Due Process and Terri Shindler Schiavo
I stayed up late last night watching the House vote on the bill granting Terri Shiavo's parents the right to pursue their claims in federal court. And now I'm refreshing my home page every five minutes to see if there's been a decision on reintstatement of the feeding tube from Judge Whittemore. In between, I've had the opportunity to hear a lot of people spouting off on the CSPAN call-in line, WMAL talk-radio, and the table next to me at Wendy's.

If I have to hear one more snooty liberal who thinks Roe v. Wade is the bedrock of American jurisprudence yammer about Republicans trampling on states' rights and federalism, my head is going to explode.

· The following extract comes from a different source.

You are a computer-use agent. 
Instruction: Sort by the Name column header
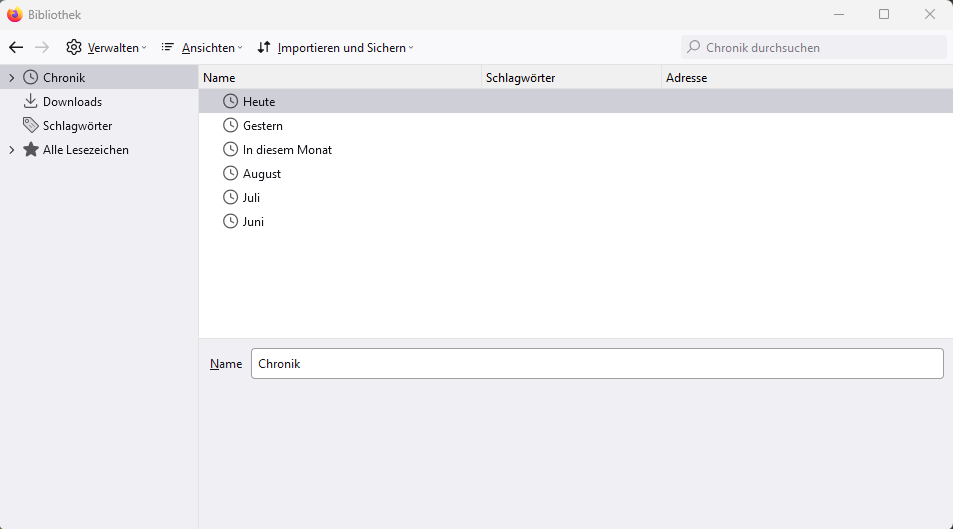340,77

I don't want to get into a discussion of the motives of the various parties. I have formed an opinion of the characters of the main actors, as everyone has, no doubt. But it's not necessary to assume malice, or even indifference, on anyone's part to conclude that the judicial process which has culminated in the court-ordered withdrawal of food and water from Terri Schindler Shiavo is not a process to which I would want myself, or my loved ones, subjected.

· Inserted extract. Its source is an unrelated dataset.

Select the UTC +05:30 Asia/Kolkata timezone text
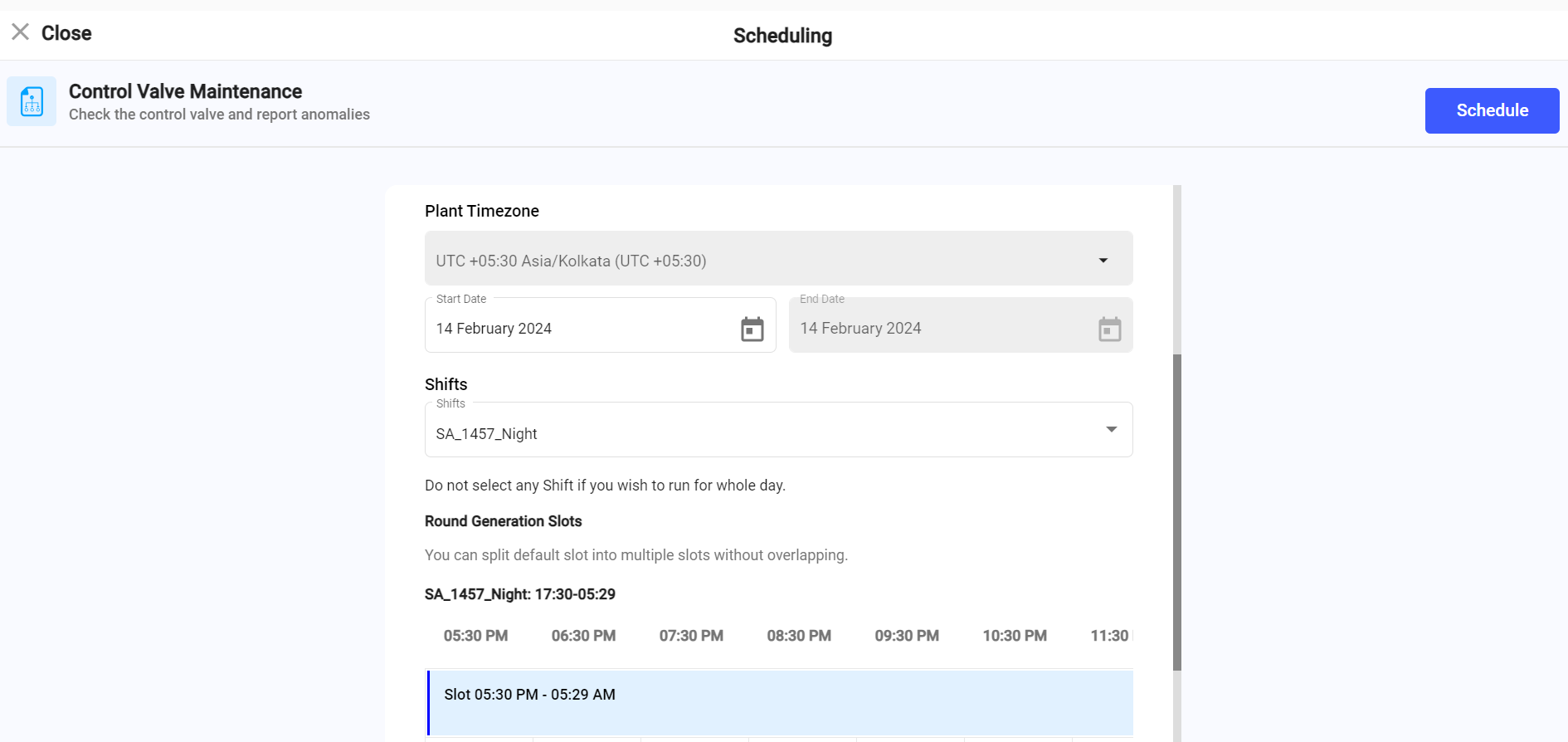Screen dimensions: 1568x742 [x=571, y=261]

You want states' rights? Here's an idea. Each one of the fifty state legislatures should herewith be bombarded with demands that they codify in law the proposition that in the absence of a clearly stated and legally executed document directing the contrary, no state court is empowered to order that a medical facility should deny food and water to an incapacitated person. Period.

Update: This article lays out the legislative and judicial history of the guardianship regime in Florida. Warning: 37 pages of sometimes dense legalese.

Saturday, March 19, 2005

Gathering Goat Eggs

Gathering goat eggs.

My youngest daughter has a Game Boy game in which you play a farmer. You keep your chickens and cows happy, eventually you get a wife and the chickens lay platinum eggs, which are the very best kind of eggs. Much better than large eggs. Then you make mayonnaise and sell it at the market and become rich and buy more chickens and some baby furniture because now your wife's pregnant. The online reviews uniformly panned this game as boring beyond belief, but the youngster loves it.

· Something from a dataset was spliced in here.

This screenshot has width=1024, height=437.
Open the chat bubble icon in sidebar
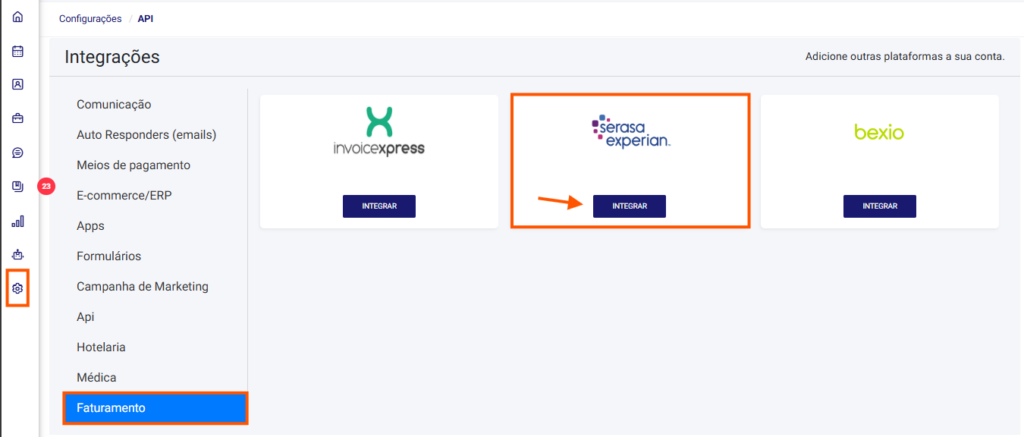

Not only loves playing it, but loves talking about playing it. In the car, she has a captive audience for her babbling. I've threatened for years to tie her to the roof rack if she won't shut up, but it's just a bluff and she knows it. The older daughter (who is Florence King trapped in a teenaged body) and I lost all sense of decency and started mocking young Norman Borlaug with a litany of ridiculous agricultural tasks she should perform. Vacuum the llamas. Polish the chickens. Lacquer the barn. Gather the goat eggs.

Gather the goat eggs. As it escaped my lips, I realized that's what most of my life has amounted to. Faithfully performing tasks that make no sense, seem both impossible and pointless, are vaguely silly — and yet someone seems to need them done. So here we go. Let us gather the goat eggs.